Another Unicode-conformant means of noting stress would be adding an emoji. :-|
If stress is close to emotion, it could be represented in a similar way.

Strictly speaking, that is off-topic in this thread, that is about representing
abbreviations in a legible rather than merely decipherable way. In plain text.
If stress is not represented, you still can read the sentence without stumbling.
That is not always true when abbreviations are not superscripted. I remember an
ASCII-only environment localized in French, where "no centre mess" is "numéro du
centre de messagerie", "dial number of the message platform". Being unfamiliar, I
did stumble prior to completing and understanding the meaning: "nᵒ centre mess."

> 
> In some contexts (Western Math) the scope of readable content is different than 
> that of ordinary text. Therefore, this definition of "plain text" isn't universal. 
> In principle, you could argue that your definition of readable content should apply; 
> however, as a standard, Unicode will insist on limiting the encoding to text elements 
> required by some common, widely shared and reasonably agreed-upon definition of 
> plain text -- corresponding to a particular division between text elements and styling. 
> So far, we have ordinary text, math and phonetics,

Thanks for clarification. Nevertheless, that partition of roles has something arbitrary
as long as abbreviation indicators are excluded from the scope of ordinary text.
That is, that policy is applied and promoted without being well designed. It implodes
from the beginning on, given the feminine and masculine ordinal indicators pre-dated
Unicode and are a living proof of the importance of preformatted superscripts.

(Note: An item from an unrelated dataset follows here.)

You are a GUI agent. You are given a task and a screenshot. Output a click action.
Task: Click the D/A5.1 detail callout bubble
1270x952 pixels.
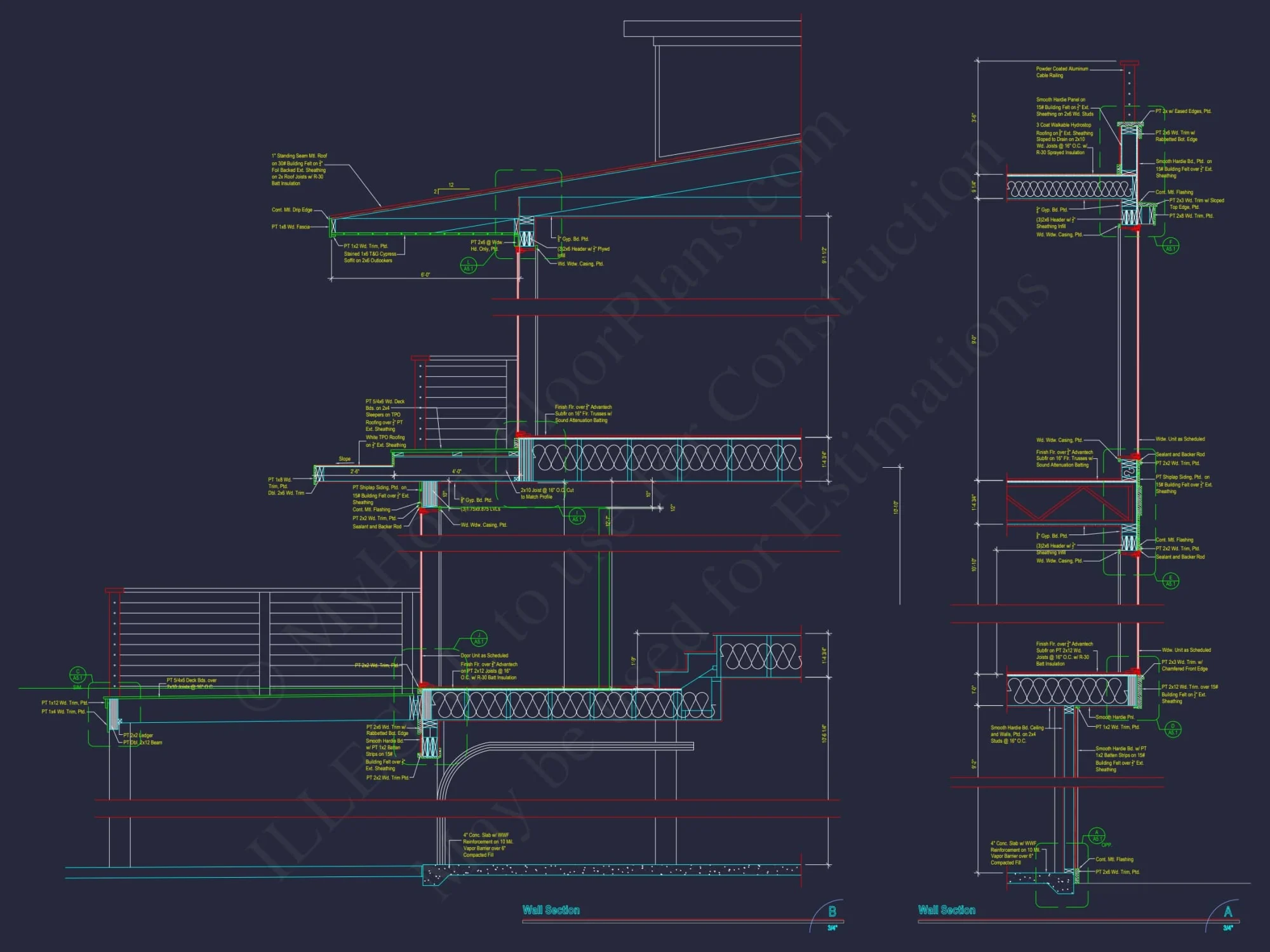(1172, 729)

Instead of drawing the borderline between usages only, Unicode draw it between natural
languages, stating that Italian, Portuguese and Spanish are entitled to use superscript
ordinal indicators, whereas on the other hand, English and French are not. In the same
vein, Italian, Portuguese and Spanish are granted the right of composing titles and
some other abbreviations using preformatted superscript letters, as long as the set
doesn’t exceed a and o, but other languages are not when using other or more letters,
or when not being accustomed to underlining as an additional abbreviation indicator.

Fortunately that is no longer true, so the point is actually to redact the relevant
paragraphs in TUS, already for consistency with CLDR.

Contributions are hopefully welcome.